Le voyage de Belawhar et de Bouddha

Le roman Belawhar o Būdāsaf n’est pas une traduction directe d’un quelconque ouvrage bouddhique indien, mais une compilation syncrétique construite autour des épisodes de la vie légendaire de Bouddha issus d’ouvrages tels que le Buddhacarita (Carrière du Bouddha, entre le 1er et le 2ème siècle de notre ère) l’Aśvaghoṣa, le Lalitavistara (un texte précoce du Mahāyāna), le Mahāvastu (du canon des Mahāsaṅgikas) et les contes palis du Jātaka, augmenté d’une littérature de provenance étrangère, dont la parabole du semeur du Nouveau Testament.

S’il est avéré que dans la tradition authentique, le Bouddha n’avait pas de maître, toutefois, le prédicateur ascétique Bilawhar figure à l’état embryonnaire dans le quatrième présage, où le futur Bouddha rencontre à Kapilavastu celui qui est devenu un vagabond dans le but de gagner la maîtrise de soi, le calme et la libération totale. Les premiers indices de la transmission de l’histoire vers le Moyen-Orient puis l’Occident sont fournis par des textes sogdiens bouddhistes d’Asie centrale, où le mot Bodhisattva est abrégé sous la forme de Bodisaf, et par les fragments manichéens retrouvés à Turfan dans le Turkestan chinois.
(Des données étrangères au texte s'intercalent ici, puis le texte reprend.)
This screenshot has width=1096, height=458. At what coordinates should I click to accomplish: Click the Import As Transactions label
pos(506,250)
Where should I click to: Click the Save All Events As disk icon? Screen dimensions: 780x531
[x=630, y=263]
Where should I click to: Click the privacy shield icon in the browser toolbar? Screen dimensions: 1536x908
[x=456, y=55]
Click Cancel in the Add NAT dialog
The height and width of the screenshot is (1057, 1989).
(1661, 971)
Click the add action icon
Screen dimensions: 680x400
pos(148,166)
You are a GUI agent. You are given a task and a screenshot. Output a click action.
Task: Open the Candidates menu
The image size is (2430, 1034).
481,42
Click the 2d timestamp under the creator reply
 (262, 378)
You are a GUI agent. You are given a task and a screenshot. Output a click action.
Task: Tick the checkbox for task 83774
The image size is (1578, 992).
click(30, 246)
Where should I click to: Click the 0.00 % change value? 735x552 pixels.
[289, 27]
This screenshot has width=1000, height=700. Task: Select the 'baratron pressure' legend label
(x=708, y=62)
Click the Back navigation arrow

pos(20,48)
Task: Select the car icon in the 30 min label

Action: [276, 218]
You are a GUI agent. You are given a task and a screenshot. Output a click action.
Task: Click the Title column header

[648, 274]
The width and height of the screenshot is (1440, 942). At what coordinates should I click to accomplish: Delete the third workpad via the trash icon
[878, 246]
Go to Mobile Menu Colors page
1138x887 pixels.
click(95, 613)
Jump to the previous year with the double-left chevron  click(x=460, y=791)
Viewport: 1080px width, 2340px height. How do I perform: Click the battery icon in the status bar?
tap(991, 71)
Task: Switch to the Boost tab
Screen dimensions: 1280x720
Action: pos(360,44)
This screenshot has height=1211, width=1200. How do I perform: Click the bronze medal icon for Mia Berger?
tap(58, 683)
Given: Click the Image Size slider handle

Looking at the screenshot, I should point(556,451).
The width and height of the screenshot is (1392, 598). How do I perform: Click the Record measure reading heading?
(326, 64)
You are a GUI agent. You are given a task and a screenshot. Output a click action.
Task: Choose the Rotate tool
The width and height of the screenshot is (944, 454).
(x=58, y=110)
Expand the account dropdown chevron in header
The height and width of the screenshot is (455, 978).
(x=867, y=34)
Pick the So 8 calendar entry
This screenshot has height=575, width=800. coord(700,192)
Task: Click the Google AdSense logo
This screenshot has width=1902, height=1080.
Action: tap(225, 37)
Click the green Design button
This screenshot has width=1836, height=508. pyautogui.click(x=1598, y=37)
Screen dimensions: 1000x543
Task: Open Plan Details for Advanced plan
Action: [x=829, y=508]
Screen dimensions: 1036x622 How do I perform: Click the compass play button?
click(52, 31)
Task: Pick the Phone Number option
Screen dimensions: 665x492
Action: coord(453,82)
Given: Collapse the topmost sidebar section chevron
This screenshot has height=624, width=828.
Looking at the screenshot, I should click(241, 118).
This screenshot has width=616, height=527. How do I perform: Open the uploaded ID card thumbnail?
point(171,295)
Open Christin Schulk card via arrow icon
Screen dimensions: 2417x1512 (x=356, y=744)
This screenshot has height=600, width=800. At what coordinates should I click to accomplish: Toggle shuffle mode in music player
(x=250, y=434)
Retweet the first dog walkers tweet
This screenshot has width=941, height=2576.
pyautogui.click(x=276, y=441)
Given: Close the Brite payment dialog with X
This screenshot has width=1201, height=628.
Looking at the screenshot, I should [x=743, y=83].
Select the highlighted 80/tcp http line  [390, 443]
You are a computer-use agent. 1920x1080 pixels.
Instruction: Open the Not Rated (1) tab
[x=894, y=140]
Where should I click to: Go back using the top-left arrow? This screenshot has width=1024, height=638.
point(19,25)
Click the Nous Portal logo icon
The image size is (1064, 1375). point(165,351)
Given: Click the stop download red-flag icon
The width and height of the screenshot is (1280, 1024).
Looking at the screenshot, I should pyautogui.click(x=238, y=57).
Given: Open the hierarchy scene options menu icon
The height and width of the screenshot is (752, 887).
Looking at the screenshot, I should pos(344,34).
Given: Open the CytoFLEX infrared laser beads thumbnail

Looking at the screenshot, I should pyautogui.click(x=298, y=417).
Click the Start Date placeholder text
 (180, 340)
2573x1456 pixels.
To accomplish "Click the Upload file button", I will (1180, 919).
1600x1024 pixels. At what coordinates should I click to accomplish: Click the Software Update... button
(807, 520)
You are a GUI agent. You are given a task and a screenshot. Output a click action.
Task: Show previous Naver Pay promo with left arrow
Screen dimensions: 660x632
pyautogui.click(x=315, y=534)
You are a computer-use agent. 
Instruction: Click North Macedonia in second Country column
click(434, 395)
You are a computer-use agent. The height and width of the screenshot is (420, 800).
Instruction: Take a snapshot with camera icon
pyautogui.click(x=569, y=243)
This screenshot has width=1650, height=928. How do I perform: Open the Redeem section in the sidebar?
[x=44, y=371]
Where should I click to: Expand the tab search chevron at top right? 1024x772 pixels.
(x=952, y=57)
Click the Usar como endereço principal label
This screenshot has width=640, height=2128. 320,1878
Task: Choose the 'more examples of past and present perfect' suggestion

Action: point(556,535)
Le nom de Iosaph est une forme arabisée corrompue de bodhisattva, dans laquelle le b initial a été mal lu en y. La forme est similaire à la forme manichéenne Bwdysf, dont elle dérive probablement. Le fait que des fragments du conte aient été préservés dans des textes manichéens en ouïgour, en parthe et en persan dans l’écriture manichéenne de Turfan prouve que ce sont les Manichéens qui ont transmis ce conte indien et permis son voyage [1]. Du moyen-perse manichéen, le récit a ensuite été traduit en persan ; faute de connaissance historique exacte de la transmission, le texte a été attribué à Rūdakī (859-941) ou à son école. Ces indications, pointant vers un environnement centrasiatique et une langue moyen-iranienne pour le développement précoce des romans de Belawhar o Būdāsaf sont étayées par l’inclusion de Yudasaf, avec Mani, Bardaysan, Mazdak et d’autres, dans une liste de faux prophètes condamnés dans le traité de ʿAbd al-Ḳāhir b. Tahir al-Baghdādī (m.429/1037), Al-farḳ bayn al-firaḳ [2]. Des autorités telles que al-Bīrūnī [3] relient Budhasaf avec les Sabéens, qui étaient supposés l’identifier avec Enoch et Hermès Trimesgiste. Budhasaf était également présenté comme l’inventeur de l’alphabet iranien, à savoir le moyen-perse qui était source de questionnements et de mystères (voir de magie) pour les auteurs plus tardifs comme l’étaient les écritures égyptiennes.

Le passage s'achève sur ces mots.